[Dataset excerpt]
◆ ◆ ◆ ◆

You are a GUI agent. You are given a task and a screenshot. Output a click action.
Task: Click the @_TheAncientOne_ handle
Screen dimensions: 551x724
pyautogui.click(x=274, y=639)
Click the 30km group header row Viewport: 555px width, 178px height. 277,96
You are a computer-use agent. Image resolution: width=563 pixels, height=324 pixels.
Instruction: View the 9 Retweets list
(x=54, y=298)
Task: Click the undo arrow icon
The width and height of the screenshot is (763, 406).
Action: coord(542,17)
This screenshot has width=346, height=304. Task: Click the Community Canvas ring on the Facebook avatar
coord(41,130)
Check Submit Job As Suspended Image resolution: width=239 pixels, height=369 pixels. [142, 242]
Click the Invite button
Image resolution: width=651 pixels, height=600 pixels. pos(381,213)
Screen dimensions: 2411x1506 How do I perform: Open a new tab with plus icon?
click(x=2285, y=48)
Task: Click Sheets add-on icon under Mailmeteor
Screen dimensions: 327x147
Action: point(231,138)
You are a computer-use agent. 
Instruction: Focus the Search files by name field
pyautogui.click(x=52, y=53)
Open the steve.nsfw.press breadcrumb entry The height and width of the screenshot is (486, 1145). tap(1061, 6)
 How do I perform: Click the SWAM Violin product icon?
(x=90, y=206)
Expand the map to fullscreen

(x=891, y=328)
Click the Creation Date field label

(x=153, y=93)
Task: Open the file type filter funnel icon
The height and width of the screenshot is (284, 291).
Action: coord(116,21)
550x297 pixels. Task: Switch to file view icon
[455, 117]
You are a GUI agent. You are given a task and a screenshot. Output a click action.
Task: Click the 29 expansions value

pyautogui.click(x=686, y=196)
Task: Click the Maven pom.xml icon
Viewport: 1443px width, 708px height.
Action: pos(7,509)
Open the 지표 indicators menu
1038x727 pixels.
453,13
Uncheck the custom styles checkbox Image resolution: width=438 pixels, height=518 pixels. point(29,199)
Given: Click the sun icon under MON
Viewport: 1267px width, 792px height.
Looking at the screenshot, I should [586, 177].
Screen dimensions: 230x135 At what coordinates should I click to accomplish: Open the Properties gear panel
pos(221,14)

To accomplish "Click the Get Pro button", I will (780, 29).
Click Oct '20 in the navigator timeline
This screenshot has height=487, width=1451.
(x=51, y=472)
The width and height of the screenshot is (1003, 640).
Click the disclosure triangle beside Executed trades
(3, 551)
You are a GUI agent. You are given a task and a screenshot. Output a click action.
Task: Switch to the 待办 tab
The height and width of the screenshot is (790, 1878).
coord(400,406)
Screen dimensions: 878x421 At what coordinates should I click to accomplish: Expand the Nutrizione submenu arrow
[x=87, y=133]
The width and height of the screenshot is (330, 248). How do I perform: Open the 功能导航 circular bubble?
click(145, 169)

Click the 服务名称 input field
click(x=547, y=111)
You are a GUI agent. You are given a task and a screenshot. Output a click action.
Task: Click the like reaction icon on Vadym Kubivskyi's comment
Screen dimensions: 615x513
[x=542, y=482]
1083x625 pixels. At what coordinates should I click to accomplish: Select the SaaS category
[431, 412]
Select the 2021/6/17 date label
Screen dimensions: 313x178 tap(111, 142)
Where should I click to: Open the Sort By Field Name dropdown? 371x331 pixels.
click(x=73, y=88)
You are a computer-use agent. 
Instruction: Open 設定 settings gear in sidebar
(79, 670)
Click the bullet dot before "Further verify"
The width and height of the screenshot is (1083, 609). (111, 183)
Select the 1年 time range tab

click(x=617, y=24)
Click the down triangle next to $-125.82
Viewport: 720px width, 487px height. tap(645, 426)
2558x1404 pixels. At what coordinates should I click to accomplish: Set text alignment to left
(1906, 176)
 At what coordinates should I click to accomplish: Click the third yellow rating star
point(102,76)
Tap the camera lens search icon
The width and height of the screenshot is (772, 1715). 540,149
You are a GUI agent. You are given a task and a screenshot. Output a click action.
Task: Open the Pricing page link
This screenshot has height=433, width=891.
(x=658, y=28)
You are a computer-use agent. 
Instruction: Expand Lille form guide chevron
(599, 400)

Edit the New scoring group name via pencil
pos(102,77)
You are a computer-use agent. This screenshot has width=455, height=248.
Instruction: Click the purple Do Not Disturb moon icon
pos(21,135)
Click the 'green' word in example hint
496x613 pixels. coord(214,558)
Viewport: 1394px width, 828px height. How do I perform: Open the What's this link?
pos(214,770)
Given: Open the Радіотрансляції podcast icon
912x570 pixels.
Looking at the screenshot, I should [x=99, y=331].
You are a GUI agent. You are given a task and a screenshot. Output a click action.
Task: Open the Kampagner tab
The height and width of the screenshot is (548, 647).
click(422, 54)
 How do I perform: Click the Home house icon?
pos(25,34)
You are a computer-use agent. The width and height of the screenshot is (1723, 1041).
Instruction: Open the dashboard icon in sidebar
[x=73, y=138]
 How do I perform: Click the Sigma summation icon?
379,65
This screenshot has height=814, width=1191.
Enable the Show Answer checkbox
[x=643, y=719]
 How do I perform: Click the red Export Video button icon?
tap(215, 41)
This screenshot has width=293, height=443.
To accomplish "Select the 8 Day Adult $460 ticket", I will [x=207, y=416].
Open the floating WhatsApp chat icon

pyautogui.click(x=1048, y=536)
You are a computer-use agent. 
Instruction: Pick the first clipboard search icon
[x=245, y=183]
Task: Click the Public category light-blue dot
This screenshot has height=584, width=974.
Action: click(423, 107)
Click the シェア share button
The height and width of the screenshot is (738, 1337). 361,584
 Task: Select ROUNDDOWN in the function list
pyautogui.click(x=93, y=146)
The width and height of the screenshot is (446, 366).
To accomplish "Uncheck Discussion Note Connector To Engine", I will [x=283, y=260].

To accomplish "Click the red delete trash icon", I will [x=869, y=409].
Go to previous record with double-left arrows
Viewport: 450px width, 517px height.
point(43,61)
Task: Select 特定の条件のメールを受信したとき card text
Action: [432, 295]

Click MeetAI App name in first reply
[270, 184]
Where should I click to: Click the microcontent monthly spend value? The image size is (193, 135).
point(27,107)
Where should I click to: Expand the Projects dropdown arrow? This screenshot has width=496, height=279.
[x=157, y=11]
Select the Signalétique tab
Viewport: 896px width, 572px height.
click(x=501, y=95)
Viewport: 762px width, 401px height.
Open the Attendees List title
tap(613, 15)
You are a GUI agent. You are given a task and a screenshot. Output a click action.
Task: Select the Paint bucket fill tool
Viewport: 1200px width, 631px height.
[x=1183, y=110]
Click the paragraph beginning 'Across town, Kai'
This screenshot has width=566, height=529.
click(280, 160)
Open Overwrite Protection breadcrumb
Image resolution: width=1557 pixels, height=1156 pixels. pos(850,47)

◆ ◆ ◆ ◆

▶ [SHORT PROBLEM]: Arrange every line of the listing above as a Markdown table with two columns, Row and Listing line. Number the rows in order and skip blank lines.

▶ [ANSWER TO THE EXERCISE]:
| Row | Listing line |
|---|---|
| 1 | You are a GUI agent. You are given a task and a screenshot. Output a click action. |
| 2 | Task: Click the @_TheAncientOne_ handle |
| 3 | Screen dimensions: 551x724 |
| 4 | pyautogui.click(x=274, y=639) |
| 5 | Click the 30km group header row Viewport: 555px width, 178px height. 277,96 |
| 6 | You are a computer-use agent. Image resolution: width=563 pixels, height=324 pixels. |
| 7 | Instruction: View the 9 Retweets list |
| 8 | (x=54, y=298) |
| 9 | Task: Click the undo arrow icon |
| 10 | The width and height of the screenshot is (763, 406). |
| 11 | Action: coord(542,17) |
| 12 | This screenshot has width=346, height=304. Task: Click the Community Canvas ring on the Facebook avatar |
| 13 | coord(41,130) |
| 14 | Check Submit Job As Suspended Image resolution: width=239 pixels, height=369 pixels. [142, 242] |
| 15 | Click the Invite button |
| 16 | Image resolution: width=651 pixels, height=600 pixels. pos(381,213) |
| 17 | Screen dimensions: 2411x1506 How do I perform: Open a new tab with plus icon? |
| 18 | click(x=2285, y=48) |
| 19 | Task: Click Sheets add-on icon under Mailmeteor |
| 20 | Screen dimensions: 327x147 |
| 21 | Action: point(231,138) |
| 22 | You are a computer-use agent.  |
| 23 | Instruction: Focus the Search files by name field |
| 24 | pyautogui.click(x=52, y=53) |
| 25 | Open the steve.nsfw.press breadcrumb entry The height and width of the screenshot is (486, 1145). tap(1061, 6) |
| 26 |  How do I perform: Click the SWAM Violin product icon? |
| 27 | (x=90, y=206) |
| 28 | Expand the map to fullscreen |
| 29 | (x=891, y=328) |
| 30 | Click the Creation Date field label |
| 31 | (x=153, y=93) |
| 32 | Task: Open the file type filter funnel icon |
| 33 | The height and width of the screenshot is (284, 291). |
| 34 | Action: coord(116,21) |
| 35 | 550x297 pixels. Task: Switch to file view icon |
| 36 | [455, 117] |
| 37 | You are a GUI agent. You are given a task and a screenshot. Output a click action. |
| 38 | Task: Click the 29 expansions value |
| 39 | pyautogui.click(x=686, y=196) |
| 40 | Task: Click the Maven pom.xml icon |
| 41 | Viewport: 1443px width, 708px height. |
| 42 | Action: pos(7,509) |
| 43 | Open the 지표 indicators menu |
| 44 | 1038x727 pixels. |
| 45 | 453,13 |
| 46 | Uncheck the custom styles checkbox Image resolution: width=438 pixels, height=518 pixels. point(29,199) |
| 47 | Given: Click the sun icon under MON |
| 48 | Viewport: 1267px width, 792px height. |
| 49 | Looking at the screenshot, I should [586, 177]. |
| 50 | Screen dimensions: 230x135 At what coordinates should I click to accomplish: Open the Properties gear panel |
| 51 | pos(221,14) |
| 52 | To accomplish "Click the Get Pro button", I will (780, 29). |
| 53 | Click Oct '20 in the navigator timeline |
| 54 | This screenshot has height=487, width=1451. |
| 55 | (x=51, y=472) |
| 56 | The width and height of the screenshot is (1003, 640). |
| 57 | Click the disclosure triangle beside Executed trades |
| 58 | (3, 551) |
| 59 | You are a GUI agent. You are given a task and a screenshot. Output a click action. |
| 60 | Task: Switch to the 待办 tab |
| 61 | The height and width of the screenshot is (790, 1878). |
| 62 | coord(400,406) |
| 63 | Screen dimensions: 878x421 At what coordinates should I click to accomplish: Expand the Nutrizione submenu arrow |
| 64 | [x=87, y=133] |
| 65 | The width and height of the screenshot is (330, 248). How do I perform: Open the 功能导航 circular bubble? |
| 66 | click(145, 169) |
| 67 | Click the 服务名称 input field |
| 68 | click(x=547, y=111) |
| 69 | You are a GUI agent. You are given a task and a screenshot. Output a click action. |
| 70 | Task: Click the like reaction icon on Vadym Kubivskyi's comment |
| 71 | Screen dimensions: 615x513 |
| 72 | [x=542, y=482] |
| 73 | 1083x625 pixels. At what coordinates should I click to accomplish: Select the SaaS category |
| 74 | [431, 412] |
| 75 | Select the 2021/6/17 date label |
| 76 | Screen dimensions: 313x178 tap(111, 142) |
| 77 | Where should I click to: Open the Sort By Field Name dropdown? 371x331 pixels. |
| 78 | click(x=73, y=88) |
| 79 | You are a computer-use agent.  |
| 80 | Instruction: Open 設定 settings gear in sidebar |
| 81 | (79, 670) |
| 82 | Click the bullet dot before "Further verify" |
| 83 | The width and height of the screenshot is (1083, 609). (111, 183) |
| 84 | Select the 1年 time range tab |
| 85 | click(x=617, y=24) |
| 86 | Click the down triangle next to $-125.82 |
| 87 | Viewport: 720px width, 487px height. tap(645, 426) |
| 88 | 2558x1404 pixels. At what coordinates should I click to accomplish: Set text alignment to left |
| 89 | (1906, 176) |
| 90 |  At what coordinates should I click to accomplish: Click the third yellow rating star |
| 91 | point(102,76) |
| 92 | Tap the camera lens search icon |
| 93 | The width and height of the screenshot is (772, 1715). 540,149 |
| 94 | You are a GUI agent. You are given a task and a screenshot. Output a click action. |
| 95 | Task: Open the Pricing page link |
| 96 | This screenshot has height=433, width=891. |
| 97 | (x=658, y=28) |
| 98 | You are a computer-use agent.  |
| 99 | Instruction: Expand Lille form guide chevron |
| 100 | (599, 400) |
| 101 | Edit the New scoring group name via pencil |
| 102 | pos(102,77) |
| 103 | You are a computer-use agent. This screenshot has width=455, height=248. |
| 104 | Instruction: Click the purple Do Not Disturb moon icon |
| 105 | pos(21,135) |
| 106 | Click the 'green' word in example hint |
| 107 | 496x613 pixels. coord(214,558) |
| 108 | Viewport: 1394px width, 828px height. How do I perform: Open the What's this link? |
| 109 | pos(214,770) |
| 110 | Given: Open the Радіотрансляції podcast icon |
| 111 | 912x570 pixels. |
| 112 | Looking at the screenshot, I should [x=99, y=331]. |
| 113 | You are a GUI agent. You are given a task and a screenshot. Output a click action. |
| 114 | Task: Open the Kampagner tab |
| 115 | The height and width of the screenshot is (548, 647). |
| 116 | click(422, 54) |
| 117 |  How do I perform: Click the Home house icon? |
| 118 | pos(25,34) |
| 119 | You are a computer-use agent. The width and height of the screenshot is (1723, 1041). |
| 120 | Instruction: Open the dashboard icon in sidebar |
| 121 | [x=73, y=138] |
| 122 |  How do I perform: Click the Sigma summation icon? |
| 123 | 379,65 |
| 124 | This screenshot has height=814, width=1191. |
| 125 | Enable the Show Answer checkbox |
| 126 | [x=643, y=719] |
| 127 |  How do I perform: Click the red Export Video button icon? |
| 128 | tap(215, 41) |
| 129 | This screenshot has width=293, height=443. |
| 130 | To accomplish "Select the 8 Day Adult $460 ticket", I will [x=207, y=416]. |
| 131 | Open the floating WhatsApp chat icon |
| 132 | pyautogui.click(x=1048, y=536) |
| 133 | You are a computer-use agent.  |
| 134 | Instruction: Pick the first clipboard search icon |
| 135 | [x=245, y=183] |
| 136 | Task: Click the Public category light-blue dot |
| 137 | This screenshot has height=584, width=974. |
| 138 | Action: click(423, 107) |
| 139 | Click the シェア share button |
| 140 | The height and width of the screenshot is (738, 1337). 361,584 |
| 141 |  Task: Select ROUNDDOWN in the function list |
| 142 | pyautogui.click(x=93, y=146) |
| 143 | The width and height of the screenshot is (446, 366). |
| 144 | To accomplish "Uncheck Discussion Note Connector To Engine", I will [x=283, y=260]. |
| 145 | To accomplish "Click the red delete trash icon", I will [x=869, y=409]. |
| 146 | Go to previous record with double-left arrows |
| 147 | Viewport: 450px width, 517px height. |
| 148 | point(43,61) |
| 149 | Task: Select 特定の条件のメールを受信したとき card text |
| 150 | Action: [432, 295] |
| 151 | Click MeetAI App name in first reply |
| 152 | [270, 184] |
| 153 | Where should I click to: Click the microcontent monthly spend value? The image size is (193, 135). |
| 154 | point(27,107) |
| 155 | Where should I click to: Expand the Projects dropdown arrow? This screenshot has width=496, height=279. |
| 156 | [x=157, y=11] |
| 157 | Select the Signalétique tab |
| 158 | Viewport: 896px width, 572px height. |
| 159 | click(x=501, y=95) |
| 160 | Viewport: 762px width, 401px height. |
| 161 | Open the Attendees List title |
| 162 | tap(613, 15) |
| 163 | You are a GUI agent. You are given a task and a screenshot. Output a click action. |
| 164 | Task: Select the Paint bucket fill tool |
| 165 | Viewport: 1200px width, 631px height. |
| 166 | [x=1183, y=110] |
| 167 | Click the paragraph beginning 'Across town, Kai' |
| 168 | This screenshot has width=566, height=529. |
| 169 | click(280, 160) |
| 170 | Open Overwrite Protection breadcrumb |
| 171 | Image resolution: width=1557 pixels, height=1156 pixels. pos(850,47) |